The arts department recently purchased a glassblowing furnace.
Using the new furnace, students have the capability to shape and blow molten glass more quickly and with more ease. Previously, artists in the glass course and in Three-Dimensional Art III were forming pieces of glass and putting them in a kiln, where the glass would slump and melt. They also practiced sandblasting glass and cutting glass.
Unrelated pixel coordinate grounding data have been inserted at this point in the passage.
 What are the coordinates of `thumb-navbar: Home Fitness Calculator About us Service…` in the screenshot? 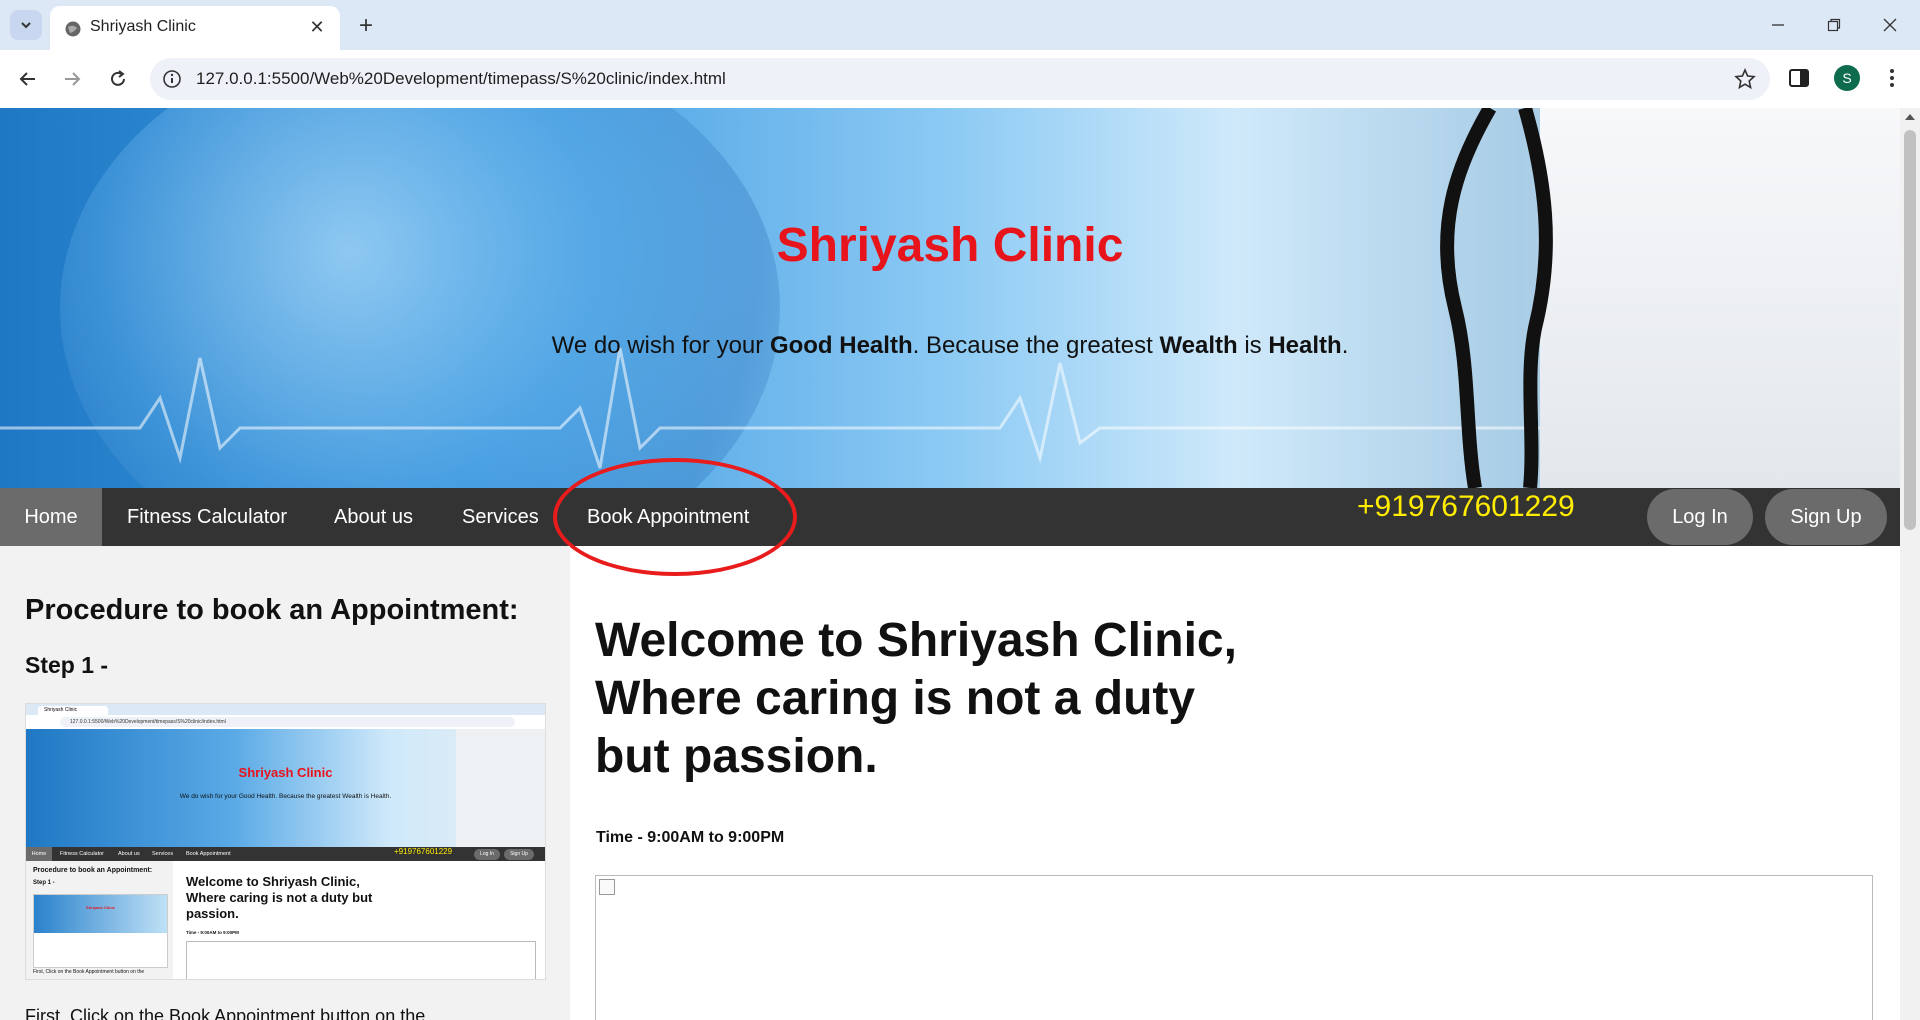 It's located at (286, 854).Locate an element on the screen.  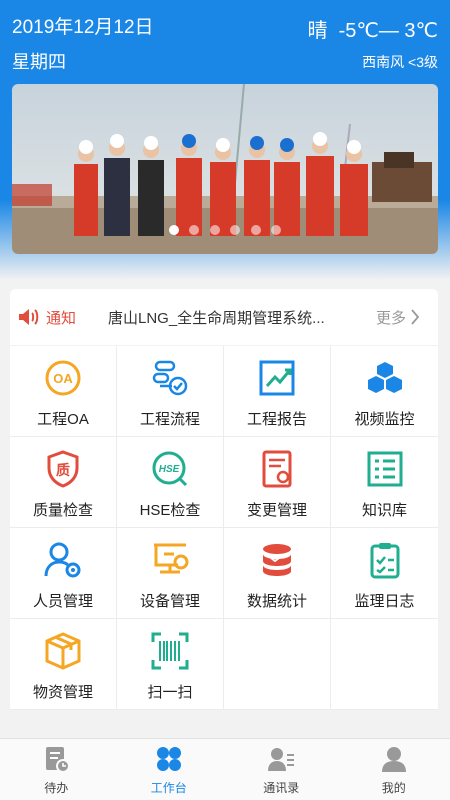
grid-item-hse: HSE HSE检查 is located at coordinates (170, 482).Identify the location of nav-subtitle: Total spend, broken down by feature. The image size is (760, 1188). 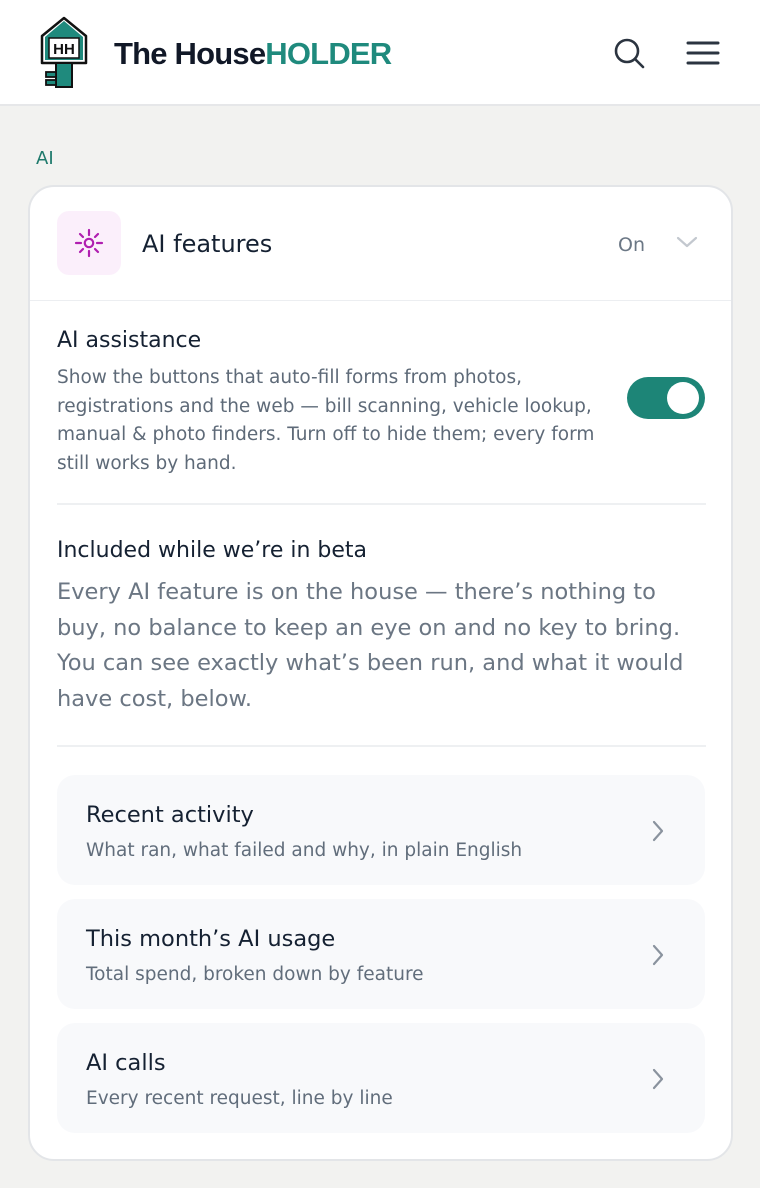
(255, 974).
With the furnace, students can manipulate hot glass and blow glass.
“None of the universities, including Cal Arts, UCLA and other top-ranked art schools have a glass-blowing furnace,” visual arts teacher Dylan Palmer said.
Palmer, a glassblowing artist in his own right for the past 20 years, said he has wanted the kiln for six years and recently drew up a proposal to purchase one.
“There’s no other material that is so malleable and gives you such immediate results,” Lola Clark ’17 said. “The entire process is mesmerizing, and the end products are even more incredible.”
Students are exhibiting their glass creations in their own show called “Fluid,” which opened Monday.
“Drawings were done using the glass furnace, so essentially it’s a crucible filled with glass, and what the students did was they scooped some glass out of it and used the heat from the glass to do the drawings on the illustration board,” Palmer said.
While some of the art displays were made using the kiln, the pieces on display that are clear and wrapped in wire are all blown glass, Palmer said.
“Fluid” will remain on display in the Feldman-Horn Gallery until March 24.